*Task requirements*:
Please write out only the lines from the line with "Given: Subscribe to The Babylon Bee" to the line with "Task: Open the Jira tasks folder dropdown", inclusive, exactly as they stand below, without the pictures.

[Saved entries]
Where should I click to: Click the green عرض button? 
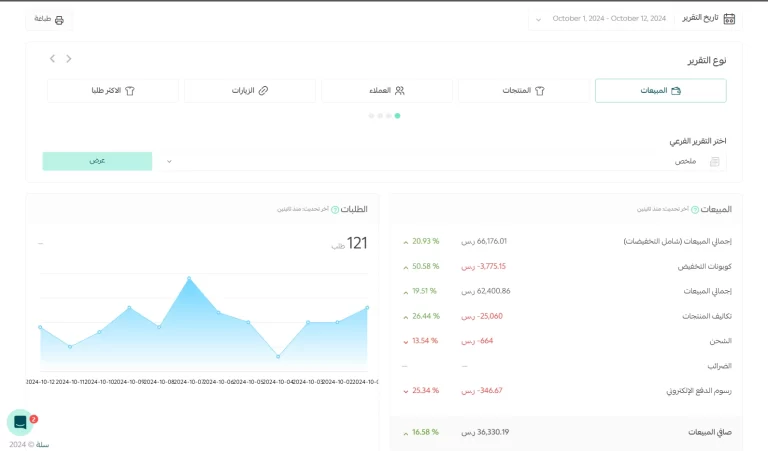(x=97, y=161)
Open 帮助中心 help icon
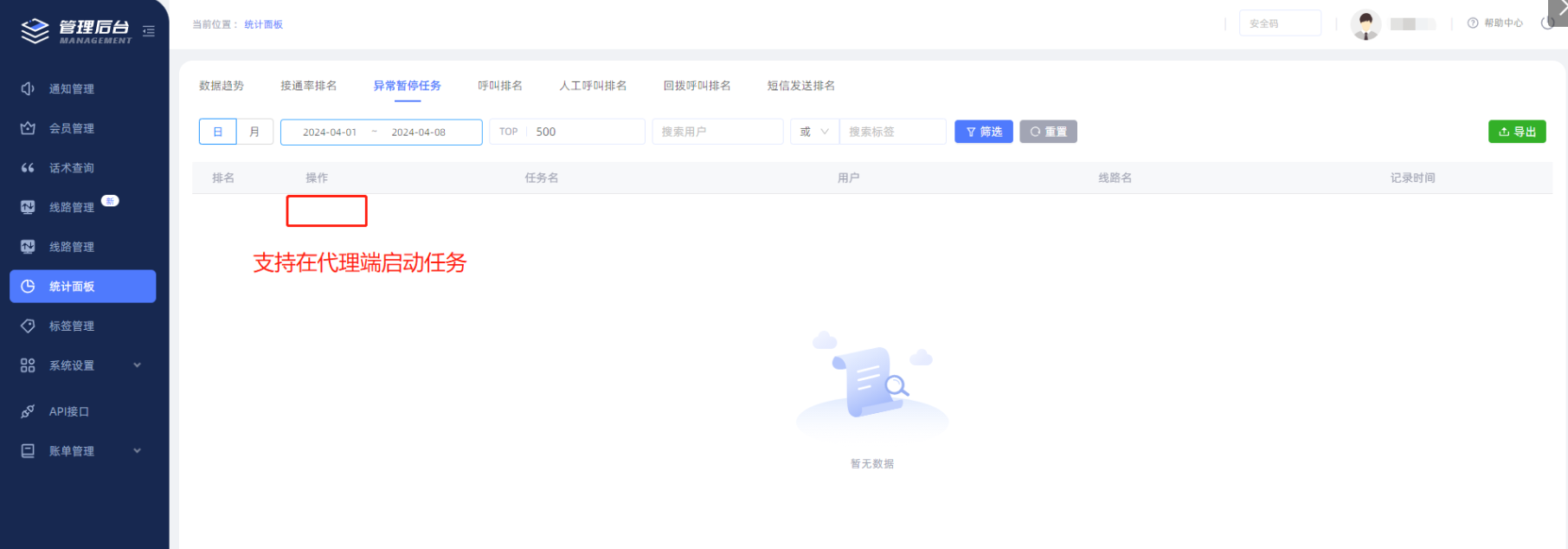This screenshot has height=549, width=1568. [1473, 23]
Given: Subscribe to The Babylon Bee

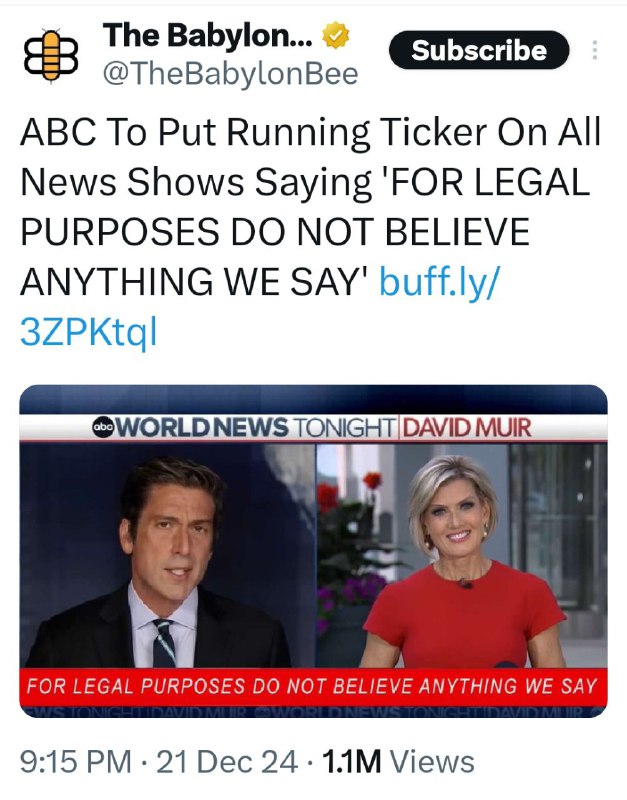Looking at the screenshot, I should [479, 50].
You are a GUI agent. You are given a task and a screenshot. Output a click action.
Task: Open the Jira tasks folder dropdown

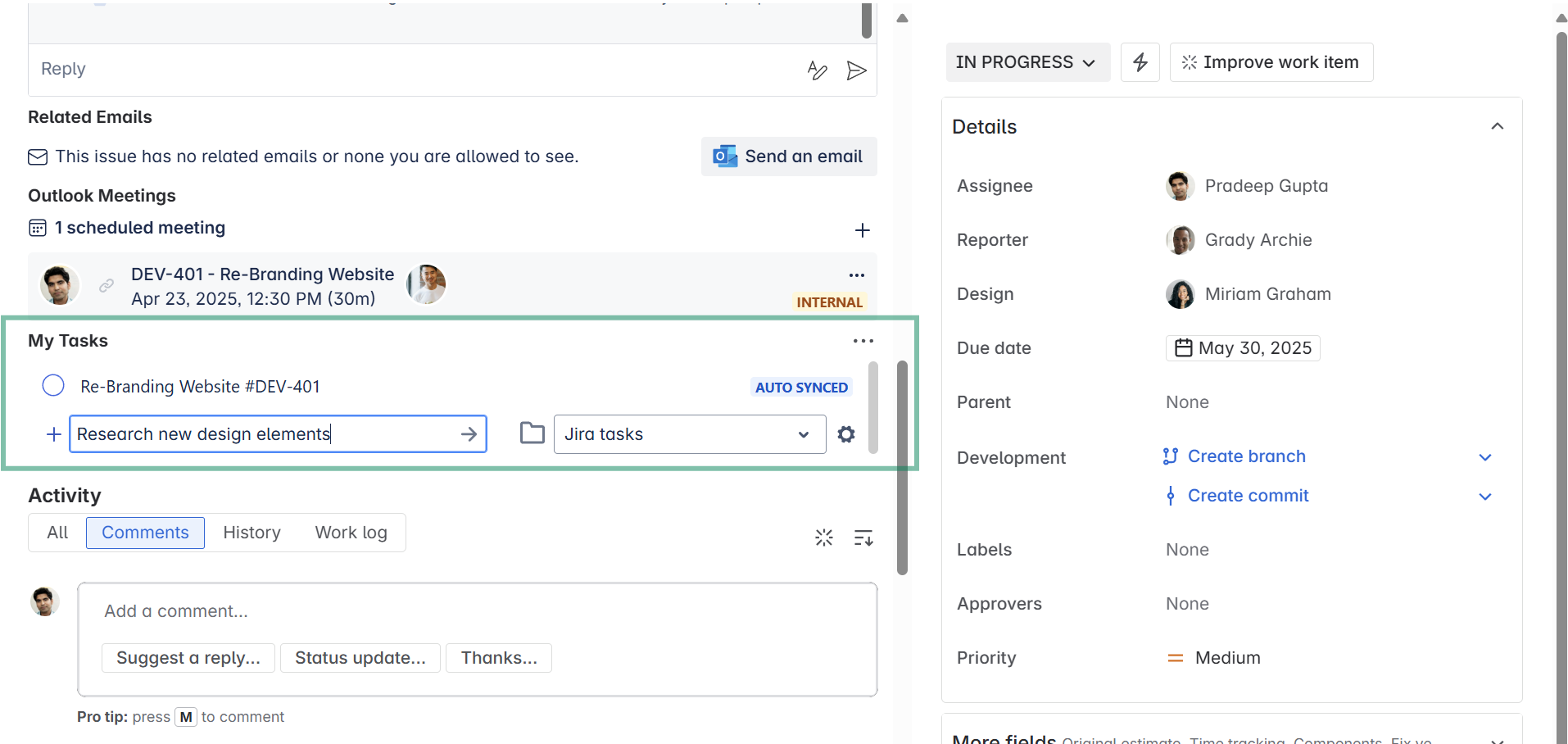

--

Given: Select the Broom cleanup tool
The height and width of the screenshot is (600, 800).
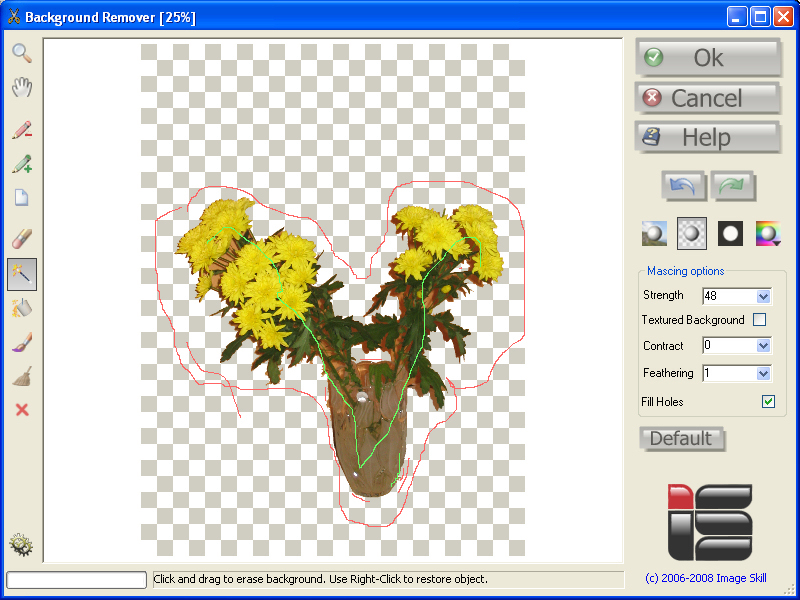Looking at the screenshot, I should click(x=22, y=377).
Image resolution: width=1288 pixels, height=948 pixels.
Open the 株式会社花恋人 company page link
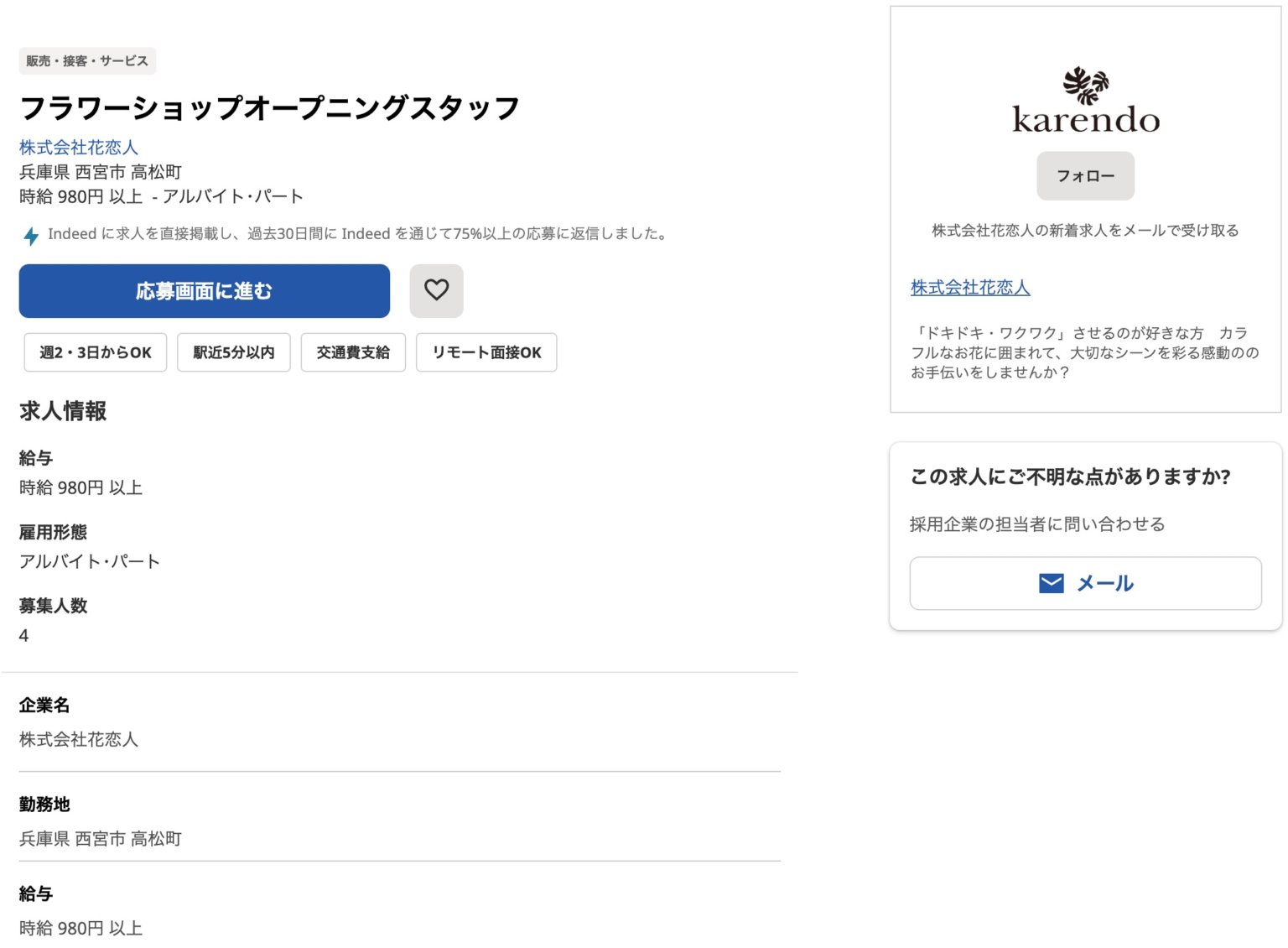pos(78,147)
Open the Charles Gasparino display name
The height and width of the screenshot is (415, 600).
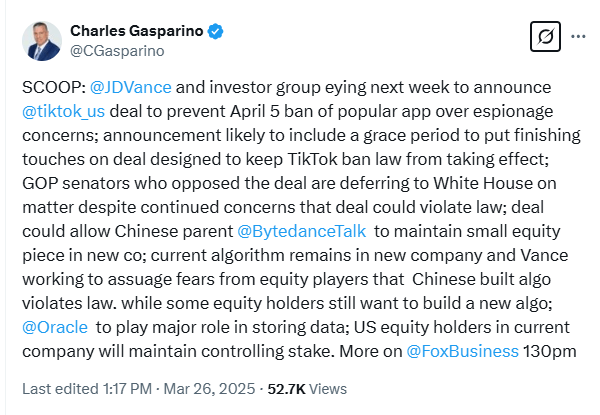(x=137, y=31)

*Task output*:
Given: Subscribe to The Babylon Bee

Looking at the screenshot, I should [479, 50].
You are a GUI agent. You are given a task and a screenshot. Output a click action.
Task: Open the Jira tasks folder dropdown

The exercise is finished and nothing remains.